# Materials provided:

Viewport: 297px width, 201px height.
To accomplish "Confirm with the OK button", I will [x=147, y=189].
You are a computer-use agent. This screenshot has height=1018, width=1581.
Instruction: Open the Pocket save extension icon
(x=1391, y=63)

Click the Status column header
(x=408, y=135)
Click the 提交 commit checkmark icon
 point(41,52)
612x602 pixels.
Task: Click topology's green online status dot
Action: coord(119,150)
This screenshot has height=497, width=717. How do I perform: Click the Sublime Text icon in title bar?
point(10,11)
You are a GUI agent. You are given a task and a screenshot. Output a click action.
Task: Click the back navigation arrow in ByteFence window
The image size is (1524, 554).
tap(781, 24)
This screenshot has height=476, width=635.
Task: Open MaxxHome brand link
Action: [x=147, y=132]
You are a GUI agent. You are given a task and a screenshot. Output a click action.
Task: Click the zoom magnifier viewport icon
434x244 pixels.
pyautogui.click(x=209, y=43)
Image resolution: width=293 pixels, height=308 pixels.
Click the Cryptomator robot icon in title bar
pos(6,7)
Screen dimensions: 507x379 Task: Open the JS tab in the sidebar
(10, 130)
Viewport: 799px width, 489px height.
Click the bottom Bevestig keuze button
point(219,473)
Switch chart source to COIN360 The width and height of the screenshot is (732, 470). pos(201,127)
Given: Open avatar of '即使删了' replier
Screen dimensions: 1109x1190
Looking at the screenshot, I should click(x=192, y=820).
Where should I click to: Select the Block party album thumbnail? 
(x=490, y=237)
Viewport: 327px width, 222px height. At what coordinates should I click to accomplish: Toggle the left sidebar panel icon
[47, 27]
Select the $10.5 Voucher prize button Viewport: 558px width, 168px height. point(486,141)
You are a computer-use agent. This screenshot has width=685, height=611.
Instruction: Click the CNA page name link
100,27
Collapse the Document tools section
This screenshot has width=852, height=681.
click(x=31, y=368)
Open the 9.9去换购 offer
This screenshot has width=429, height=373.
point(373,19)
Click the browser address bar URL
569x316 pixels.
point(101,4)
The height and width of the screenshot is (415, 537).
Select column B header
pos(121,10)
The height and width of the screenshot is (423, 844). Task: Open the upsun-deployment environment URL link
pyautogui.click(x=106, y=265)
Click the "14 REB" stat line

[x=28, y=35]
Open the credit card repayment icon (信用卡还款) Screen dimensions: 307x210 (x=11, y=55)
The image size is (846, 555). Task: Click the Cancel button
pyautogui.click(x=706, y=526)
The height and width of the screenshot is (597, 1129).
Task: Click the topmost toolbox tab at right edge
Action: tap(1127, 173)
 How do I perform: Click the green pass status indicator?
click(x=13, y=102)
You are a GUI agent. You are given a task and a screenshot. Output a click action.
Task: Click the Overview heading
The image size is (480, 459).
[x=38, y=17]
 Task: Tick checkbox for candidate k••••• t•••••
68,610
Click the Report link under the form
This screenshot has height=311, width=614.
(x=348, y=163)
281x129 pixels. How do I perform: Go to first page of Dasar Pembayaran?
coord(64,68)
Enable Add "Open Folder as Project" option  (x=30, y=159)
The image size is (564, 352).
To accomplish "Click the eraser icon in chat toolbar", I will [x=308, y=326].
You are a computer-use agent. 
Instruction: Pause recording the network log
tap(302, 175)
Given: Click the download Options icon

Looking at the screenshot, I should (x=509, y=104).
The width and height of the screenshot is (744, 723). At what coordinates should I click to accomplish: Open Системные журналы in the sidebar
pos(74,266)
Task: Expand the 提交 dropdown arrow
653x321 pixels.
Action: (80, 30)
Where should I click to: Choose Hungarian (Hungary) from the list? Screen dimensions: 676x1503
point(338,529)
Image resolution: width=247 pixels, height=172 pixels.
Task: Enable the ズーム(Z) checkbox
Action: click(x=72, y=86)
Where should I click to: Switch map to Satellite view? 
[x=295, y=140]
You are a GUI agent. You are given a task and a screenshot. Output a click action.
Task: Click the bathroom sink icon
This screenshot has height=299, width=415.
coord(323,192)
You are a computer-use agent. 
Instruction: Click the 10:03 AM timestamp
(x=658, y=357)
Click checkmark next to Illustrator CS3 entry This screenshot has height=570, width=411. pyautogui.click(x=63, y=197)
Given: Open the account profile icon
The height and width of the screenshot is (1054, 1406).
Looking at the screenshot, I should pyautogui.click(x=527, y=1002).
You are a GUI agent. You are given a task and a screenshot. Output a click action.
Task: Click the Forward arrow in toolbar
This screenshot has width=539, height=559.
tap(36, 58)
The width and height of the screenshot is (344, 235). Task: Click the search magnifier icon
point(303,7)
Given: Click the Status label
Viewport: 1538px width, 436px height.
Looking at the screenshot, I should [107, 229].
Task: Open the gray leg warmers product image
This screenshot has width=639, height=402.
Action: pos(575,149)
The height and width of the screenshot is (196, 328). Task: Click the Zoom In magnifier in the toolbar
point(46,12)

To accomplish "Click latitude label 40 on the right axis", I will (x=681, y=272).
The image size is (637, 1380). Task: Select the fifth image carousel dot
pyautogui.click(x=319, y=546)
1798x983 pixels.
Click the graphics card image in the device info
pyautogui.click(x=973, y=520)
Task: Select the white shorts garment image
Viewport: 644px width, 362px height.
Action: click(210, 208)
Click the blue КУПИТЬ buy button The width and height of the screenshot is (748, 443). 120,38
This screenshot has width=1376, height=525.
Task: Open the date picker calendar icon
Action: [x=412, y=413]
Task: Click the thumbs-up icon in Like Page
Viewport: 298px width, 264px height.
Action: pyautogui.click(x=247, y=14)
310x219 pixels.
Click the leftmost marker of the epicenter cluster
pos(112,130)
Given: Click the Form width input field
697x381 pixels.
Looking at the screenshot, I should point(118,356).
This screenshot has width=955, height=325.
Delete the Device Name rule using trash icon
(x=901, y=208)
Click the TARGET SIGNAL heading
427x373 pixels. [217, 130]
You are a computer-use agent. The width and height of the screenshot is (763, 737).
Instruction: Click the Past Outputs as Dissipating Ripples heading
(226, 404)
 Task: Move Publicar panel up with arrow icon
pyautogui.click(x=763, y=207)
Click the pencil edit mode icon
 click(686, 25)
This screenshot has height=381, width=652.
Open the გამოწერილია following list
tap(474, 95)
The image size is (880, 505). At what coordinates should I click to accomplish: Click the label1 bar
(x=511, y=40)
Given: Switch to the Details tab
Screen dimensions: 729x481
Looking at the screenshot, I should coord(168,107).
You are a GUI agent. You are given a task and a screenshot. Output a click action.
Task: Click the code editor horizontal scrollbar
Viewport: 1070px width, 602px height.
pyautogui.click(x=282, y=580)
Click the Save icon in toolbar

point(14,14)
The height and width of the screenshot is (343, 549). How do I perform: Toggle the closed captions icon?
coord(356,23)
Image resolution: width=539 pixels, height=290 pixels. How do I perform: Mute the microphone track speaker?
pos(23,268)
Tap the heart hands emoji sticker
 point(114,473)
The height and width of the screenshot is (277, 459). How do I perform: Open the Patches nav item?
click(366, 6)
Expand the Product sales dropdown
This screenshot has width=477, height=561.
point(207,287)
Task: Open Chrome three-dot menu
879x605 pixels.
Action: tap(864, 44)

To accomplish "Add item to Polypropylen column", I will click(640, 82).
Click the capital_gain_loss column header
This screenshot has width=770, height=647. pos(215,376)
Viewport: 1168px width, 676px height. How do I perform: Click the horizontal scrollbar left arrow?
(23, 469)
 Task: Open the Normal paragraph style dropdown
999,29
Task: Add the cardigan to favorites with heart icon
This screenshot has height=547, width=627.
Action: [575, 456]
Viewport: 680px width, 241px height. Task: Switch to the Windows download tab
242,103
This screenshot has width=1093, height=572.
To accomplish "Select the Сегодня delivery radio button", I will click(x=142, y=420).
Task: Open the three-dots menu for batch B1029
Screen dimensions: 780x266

# What to do:
All of the data above should be reproduced exactly, with nothing left out.

# Written solution:
Viewport: 297px width, 201px height.
To accomplish "Confirm with the OK button", I will [x=147, y=189].
You are a computer-use agent. This screenshot has height=1018, width=1581.
Instruction: Open the Pocket save extension icon
(x=1391, y=63)

Click the Status column header
(x=408, y=135)
Click the 提交 commit checkmark icon
 point(41,52)
612x602 pixels.
Task: Click topology's green online status dot
Action: coord(119,150)
This screenshot has height=497, width=717. How do I perform: Click the Sublime Text icon in title bar?
point(10,11)
You are a GUI agent. You are given a task and a screenshot. Output a click action.
Task: Click the back navigation arrow in ByteFence window
The image size is (1524, 554).
tap(781, 24)
This screenshot has height=476, width=635.
Task: Open MaxxHome brand link
Action: [x=147, y=132]
You are a GUI agent. You are given a task and a screenshot. Output a click action.
Task: Click the zoom magnifier viewport icon
434x244 pixels.
pyautogui.click(x=209, y=43)
Image resolution: width=293 pixels, height=308 pixels.
Click the Cryptomator robot icon in title bar
pos(6,7)
Screen dimensions: 507x379 Task: Open the JS tab in the sidebar
(10, 130)
Viewport: 799px width, 489px height.
Click the bottom Bevestig keuze button
point(219,473)
Switch chart source to COIN360 The width and height of the screenshot is (732, 470). pos(201,127)
Given: Open avatar of '即使删了' replier
Screen dimensions: 1109x1190
Looking at the screenshot, I should click(x=192, y=820).
Where should I click to: Select the Block party album thumbnail? 
(x=490, y=237)
Viewport: 327px width, 222px height. At what coordinates should I click to accomplish: Toggle the left sidebar panel icon
[47, 27]
Select the $10.5 Voucher prize button Viewport: 558px width, 168px height. point(486,141)
You are a computer-use agent. This screenshot has width=685, height=611.
Instruction: Click the CNA page name link
100,27
Collapse the Document tools section
This screenshot has width=852, height=681.
click(x=31, y=368)
Open the 9.9去换购 offer
This screenshot has width=429, height=373.
point(373,19)
Click the browser address bar URL
569x316 pixels.
point(101,4)
The height and width of the screenshot is (415, 537).
Select column B header
pos(121,10)
The height and width of the screenshot is (423, 844). Task: Open the upsun-deployment environment URL link
pyautogui.click(x=106, y=265)
Click the "14 REB" stat line

[x=28, y=35]
Open the credit card repayment icon (信用卡还款) Screen dimensions: 307x210 (x=11, y=55)
The image size is (846, 555). Task: Click the Cancel button
pyautogui.click(x=706, y=526)
The height and width of the screenshot is (597, 1129).
Task: Click the topmost toolbox tab at right edge
Action: tap(1127, 173)
 How do I perform: Click the green pass status indicator?
click(x=13, y=102)
You are a GUI agent. You are given a task and a screenshot. Output a click action.
Task: Click the Overview heading
The image size is (480, 459).
[x=38, y=17]
 Task: Tick checkbox for candidate k••••• t•••••
68,610
Click the Report link under the form
This screenshot has height=311, width=614.
(x=348, y=163)
281x129 pixels. How do I perform: Go to first page of Dasar Pembayaran?
coord(64,68)
Enable Add "Open Folder as Project" option  (x=30, y=159)
The image size is (564, 352).
To accomplish "Click the eraser icon in chat toolbar", I will [x=308, y=326].
You are a computer-use agent. 
Instruction: Pause recording the network log
tap(302, 175)
Given: Click the download Options icon

Looking at the screenshot, I should (x=509, y=104).
The width and height of the screenshot is (744, 723). At what coordinates should I click to accomplish: Open Системные журналы in the sidebar
pos(74,266)
Task: Expand the 提交 dropdown arrow
653x321 pixels.
Action: (80, 30)
Where should I click to: Choose Hungarian (Hungary) from the list? Screen dimensions: 676x1503
point(338,529)
Image resolution: width=247 pixels, height=172 pixels.
Task: Enable the ズーム(Z) checkbox
Action: click(x=72, y=86)
Where should I click to: Switch map to Satellite view? 
[x=295, y=140]
You are a GUI agent. You are given a task and a screenshot. Output a click action.
Task: Click the bathroom sink icon
This screenshot has height=299, width=415.
coord(323,192)
You are a computer-use agent. 
Instruction: Click the 10:03 AM timestamp
(x=658, y=357)
Click checkmark next to Illustrator CS3 entry This screenshot has height=570, width=411. pyautogui.click(x=63, y=197)
Given: Open the account profile icon
The height and width of the screenshot is (1054, 1406).
Looking at the screenshot, I should pyautogui.click(x=527, y=1002).
You are a GUI agent. You are given a task and a screenshot. Output a click action.
Task: Click the Forward arrow in toolbar
This screenshot has width=539, height=559.
tap(36, 58)
The width and height of the screenshot is (344, 235). Task: Click the search magnifier icon
point(303,7)
Given: Click the Status label
Viewport: 1538px width, 436px height.
Looking at the screenshot, I should [107, 229].
Task: Open the gray leg warmers product image
This screenshot has width=639, height=402.
Action: pos(575,149)
The height and width of the screenshot is (196, 328). Task: Click the Zoom In magnifier in the toolbar
point(46,12)

To accomplish "Click latitude label 40 on the right axis", I will (x=681, y=272).
The image size is (637, 1380). Task: Select the fifth image carousel dot
pyautogui.click(x=319, y=546)
1798x983 pixels.
Click the graphics card image in the device info
pyautogui.click(x=973, y=520)
Task: Select the white shorts garment image
Viewport: 644px width, 362px height.
Action: click(210, 208)
Click the blue КУПИТЬ buy button The width and height of the screenshot is (748, 443). 120,38
This screenshot has width=1376, height=525.
Task: Open the date picker calendar icon
Action: [x=412, y=413]
Task: Click the thumbs-up icon in Like Page
Viewport: 298px width, 264px height.
Action: pyautogui.click(x=247, y=14)
310x219 pixels.
Click the leftmost marker of the epicenter cluster
pos(112,130)
Given: Click the Form width input field
697x381 pixels.
Looking at the screenshot, I should point(118,356).
This screenshot has width=955, height=325.
Delete the Device Name rule using trash icon
(x=901, y=208)
Click the TARGET SIGNAL heading
427x373 pixels. [217, 130]
You are a computer-use agent. The width and height of the screenshot is (763, 737).
Instruction: Click the Past Outputs as Dissipating Ripples heading
(226, 404)
 Task: Move Publicar panel up with arrow icon
pyautogui.click(x=763, y=207)
Click the pencil edit mode icon
 click(686, 25)
This screenshot has height=381, width=652.
Open the გამოწერილია following list
tap(474, 95)
The image size is (880, 505). At what coordinates should I click to accomplish: Click the label1 bar
(x=511, y=40)
Given: Switch to the Details tab
Screen dimensions: 729x481
Looking at the screenshot, I should coord(168,107).
You are a GUI agent. You are given a task and a screenshot. Output a click action.
Task: Click the code editor horizontal scrollbar
Viewport: 1070px width, 602px height.
pyautogui.click(x=282, y=580)
Click the Save icon in toolbar

point(14,14)
The height and width of the screenshot is (343, 549). How do I perform: Toggle the closed captions icon?
coord(356,23)
Image resolution: width=539 pixels, height=290 pixels. How do I perform: Mute the microphone track speaker?
pos(23,268)
Tap the heart hands emoji sticker
 point(114,473)
The height and width of the screenshot is (277, 459). How do I perform: Open the Patches nav item?
click(366, 6)
Expand the Product sales dropdown
This screenshot has width=477, height=561.
point(207,287)
Task: Open Chrome three-dot menu
879x605 pixels.
Action: tap(864, 44)

To accomplish "Add item to Polypropylen column", I will click(640, 82).
Click the capital_gain_loss column header
This screenshot has width=770, height=647. pos(215,376)
Viewport: 1168px width, 676px height. How do I perform: Click the horizontal scrollbar left arrow?
(23, 469)
 Task: Open the Normal paragraph style dropdown
999,29
Task: Add the cardigan to favorites with heart icon
This screenshot has height=547, width=627.
Action: [575, 456]
Viewport: 680px width, 241px height. Task: Switch to the Windows download tab
242,103
This screenshot has width=1093, height=572.
To accomplish "Select the Сегодня delivery radio button", I will click(x=142, y=420).
Task: Open the three-dots menu for batch B1029
Screen dimensions: 780x266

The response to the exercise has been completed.